Sometimes a cigar is just a cigar.

White collar criminals often get caught later in their "careers" precisely because they do it for years and years and years without being caught. They get complacent. They get messy. Each round of embezzlement leads to a larger body of evidence that exists somewhere that becomes more and more damning as time goes on.

> The regime wouldn't want to create impression of political disunity among the officials.

In this thread we have dozens of examples of political officials being prosecuted. I'd strongly suggest you park your McCarthyism, take a break, perhaps go for a nice walk.

trhway 4 hours ago | parent [-]

You really don’t know what you’re talking about, don’t you? You’re from a Western country, right?

>White collar criminals often get caught later in their "careers" precisely because they do it for years and years and years without being caught.

You’ve definitely never seen the castles and fleets of exotic cars that government officials in those countries manage to get on their meager government salaries. Yet you post such authoritative comments …

ToucanLoucan 3 hours ago | parent [-]

If you have evidence as to any of the wild conjecture you're posting, you're more than free to provide it instead of just lobbing out accusations as though they change anything substantive about the arguments being made.

libertine 6 hours ago | parent | prev [-]

Well it isn't much contortionism when you look at the big picture you'll find that corruption is an institution in some countries.

For example, you're making an effort to try legitimize the regime by framing a factual gross illegal conduct as a overarching policy.

But is it like that when you observe the whole structure?

How wealthy are the ruling elites? Or for example, how has IP theft policy changed?

Or we can reframe this: how do we tell the difference between a genuine tackle on corruption, from a weed out of the system with a public display?

You have plenty of cases in other corrupt regimes when they want to seize assets from someone the regime wants to push away: it's corruption.

Which again, they could be very well be corrupt, but they are corrupt because they're part of the regime.

You'll probably say: "Oh but the USS!!!" Yes, there's some level of systemic corruption there, just not an institution - yet!

anjel 6 hours ago | parent | prev [-]

Intro to "moral hazard"

trhway 7 hours ago | parent | prev [-]

As Stalin demonstrated even when you're totally loyal, you're still frequently made victim of the terror.

The point of totalitarian regime is that nobody should feel safe, nobody should have an agency. In particular the people shouldn't be able to obtain safety themselves even by the way of being totally loyal.

I have no doubt that that guy was corrupt like any other official there. Yet, he isn't punished for the corruption. The show needed another star, and he was chosen to be that star.
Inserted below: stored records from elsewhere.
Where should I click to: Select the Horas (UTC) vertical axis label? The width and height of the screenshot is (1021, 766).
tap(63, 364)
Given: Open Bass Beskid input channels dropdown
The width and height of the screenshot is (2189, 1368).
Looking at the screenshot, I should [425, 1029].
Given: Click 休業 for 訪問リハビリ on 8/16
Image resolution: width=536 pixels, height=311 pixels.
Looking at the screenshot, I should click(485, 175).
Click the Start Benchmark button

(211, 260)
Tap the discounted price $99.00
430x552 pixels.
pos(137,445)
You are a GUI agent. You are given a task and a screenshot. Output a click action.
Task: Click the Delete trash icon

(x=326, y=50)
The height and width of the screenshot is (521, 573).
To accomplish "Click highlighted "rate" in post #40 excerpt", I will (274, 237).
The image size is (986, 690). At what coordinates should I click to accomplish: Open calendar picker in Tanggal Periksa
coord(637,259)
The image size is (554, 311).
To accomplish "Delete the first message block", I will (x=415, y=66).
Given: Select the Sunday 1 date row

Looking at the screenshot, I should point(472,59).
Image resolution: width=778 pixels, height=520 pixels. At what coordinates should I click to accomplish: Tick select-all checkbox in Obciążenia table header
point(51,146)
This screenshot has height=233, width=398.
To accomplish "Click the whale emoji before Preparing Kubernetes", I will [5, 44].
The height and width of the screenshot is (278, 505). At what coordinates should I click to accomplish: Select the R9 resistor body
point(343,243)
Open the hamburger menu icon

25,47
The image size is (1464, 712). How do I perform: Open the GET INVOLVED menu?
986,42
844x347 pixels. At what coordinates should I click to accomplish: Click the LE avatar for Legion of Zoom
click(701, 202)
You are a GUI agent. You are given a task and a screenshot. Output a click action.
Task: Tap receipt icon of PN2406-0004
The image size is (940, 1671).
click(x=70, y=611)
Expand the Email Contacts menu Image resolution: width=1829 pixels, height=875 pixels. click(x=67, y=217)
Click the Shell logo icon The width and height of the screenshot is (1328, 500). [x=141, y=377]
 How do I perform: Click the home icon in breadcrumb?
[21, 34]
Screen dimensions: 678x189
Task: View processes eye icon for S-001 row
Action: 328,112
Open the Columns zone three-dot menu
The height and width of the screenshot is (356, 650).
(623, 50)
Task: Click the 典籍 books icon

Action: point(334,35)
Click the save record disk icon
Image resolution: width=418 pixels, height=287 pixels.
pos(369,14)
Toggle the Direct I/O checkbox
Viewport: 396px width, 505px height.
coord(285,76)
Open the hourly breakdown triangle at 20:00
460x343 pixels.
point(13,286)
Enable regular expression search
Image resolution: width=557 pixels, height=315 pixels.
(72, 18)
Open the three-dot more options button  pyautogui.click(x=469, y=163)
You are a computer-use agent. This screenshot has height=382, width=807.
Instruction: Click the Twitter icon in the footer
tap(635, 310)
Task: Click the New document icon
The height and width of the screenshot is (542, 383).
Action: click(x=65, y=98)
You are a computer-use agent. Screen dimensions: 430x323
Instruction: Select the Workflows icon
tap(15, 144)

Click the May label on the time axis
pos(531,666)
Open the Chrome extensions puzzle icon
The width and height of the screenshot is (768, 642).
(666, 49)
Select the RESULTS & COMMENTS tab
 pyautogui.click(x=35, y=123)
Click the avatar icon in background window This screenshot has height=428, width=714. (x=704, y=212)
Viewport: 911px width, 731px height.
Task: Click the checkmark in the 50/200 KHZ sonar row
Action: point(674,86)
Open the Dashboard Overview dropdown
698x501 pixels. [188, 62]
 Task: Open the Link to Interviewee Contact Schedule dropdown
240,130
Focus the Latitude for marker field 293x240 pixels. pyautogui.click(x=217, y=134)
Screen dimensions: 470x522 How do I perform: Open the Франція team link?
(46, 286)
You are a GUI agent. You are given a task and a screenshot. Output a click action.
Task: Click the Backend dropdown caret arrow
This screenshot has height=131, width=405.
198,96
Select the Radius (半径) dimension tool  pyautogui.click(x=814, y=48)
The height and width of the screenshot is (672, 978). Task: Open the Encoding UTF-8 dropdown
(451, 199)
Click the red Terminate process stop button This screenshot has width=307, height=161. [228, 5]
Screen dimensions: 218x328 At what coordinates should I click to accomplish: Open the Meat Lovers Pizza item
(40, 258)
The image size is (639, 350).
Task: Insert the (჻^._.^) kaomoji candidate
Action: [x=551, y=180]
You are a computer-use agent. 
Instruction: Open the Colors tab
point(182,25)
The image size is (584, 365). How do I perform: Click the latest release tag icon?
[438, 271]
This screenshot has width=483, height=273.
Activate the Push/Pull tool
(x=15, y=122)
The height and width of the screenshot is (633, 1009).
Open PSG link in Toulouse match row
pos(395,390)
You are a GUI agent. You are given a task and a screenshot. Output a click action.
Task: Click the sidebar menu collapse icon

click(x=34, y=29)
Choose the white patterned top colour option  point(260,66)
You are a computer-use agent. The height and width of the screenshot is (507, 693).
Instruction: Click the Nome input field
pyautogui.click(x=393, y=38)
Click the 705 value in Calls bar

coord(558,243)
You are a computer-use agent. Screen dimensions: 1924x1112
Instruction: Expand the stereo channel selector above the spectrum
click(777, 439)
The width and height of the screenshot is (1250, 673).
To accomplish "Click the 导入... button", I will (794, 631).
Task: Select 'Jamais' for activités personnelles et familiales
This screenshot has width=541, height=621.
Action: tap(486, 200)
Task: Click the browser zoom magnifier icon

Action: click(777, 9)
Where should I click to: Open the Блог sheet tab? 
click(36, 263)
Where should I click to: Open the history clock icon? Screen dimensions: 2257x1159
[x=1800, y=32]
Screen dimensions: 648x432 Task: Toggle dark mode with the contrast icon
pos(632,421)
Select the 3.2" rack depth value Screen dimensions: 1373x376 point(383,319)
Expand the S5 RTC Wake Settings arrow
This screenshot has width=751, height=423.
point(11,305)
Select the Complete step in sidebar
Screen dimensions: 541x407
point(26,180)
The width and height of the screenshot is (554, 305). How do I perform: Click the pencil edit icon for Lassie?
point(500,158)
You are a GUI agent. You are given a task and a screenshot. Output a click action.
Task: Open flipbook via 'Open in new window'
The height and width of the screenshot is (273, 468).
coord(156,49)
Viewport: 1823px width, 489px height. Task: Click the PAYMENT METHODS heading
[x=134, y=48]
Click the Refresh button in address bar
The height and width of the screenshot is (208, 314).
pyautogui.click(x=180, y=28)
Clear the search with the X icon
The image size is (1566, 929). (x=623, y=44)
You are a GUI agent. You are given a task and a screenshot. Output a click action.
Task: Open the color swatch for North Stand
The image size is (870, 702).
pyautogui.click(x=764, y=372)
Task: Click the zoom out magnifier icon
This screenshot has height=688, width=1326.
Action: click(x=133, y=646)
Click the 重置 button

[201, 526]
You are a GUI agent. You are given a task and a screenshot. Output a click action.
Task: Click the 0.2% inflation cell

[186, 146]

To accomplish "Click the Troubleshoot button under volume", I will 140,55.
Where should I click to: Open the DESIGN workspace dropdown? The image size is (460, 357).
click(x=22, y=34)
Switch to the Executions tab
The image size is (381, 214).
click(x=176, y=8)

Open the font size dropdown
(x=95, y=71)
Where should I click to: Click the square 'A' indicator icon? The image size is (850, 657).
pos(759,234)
pessimizer 6 hours ago | parent [-]

These are just weird fantasies that you're writing out, with absolutely no reference to any events that have happened in China. You seem to just be writing fiction, and assigning it to the Chinese. The Chinese are actually people, though, they're real. If you want to accuse them of unremitting evil, you should be able to talk about something they did in detail.

That does not mean that you should google "China bad" and paste a bunch of random urls in a reply, though.

What Cold War propaganda did to Western brains is tragic.

trhway 6 hours ago | parent [-]

>What Cold War propaganda did to Western brains is tragic.

Some weird fantasies you have.

I grew up in USSR. So very well familiar with inner workings of such regimes.

omicronxt 3 hours ago | parent [-]

> I grew up in USSR. So very well familiar with inner workings of such regimes.

Just wondering how old you are? 60? 70?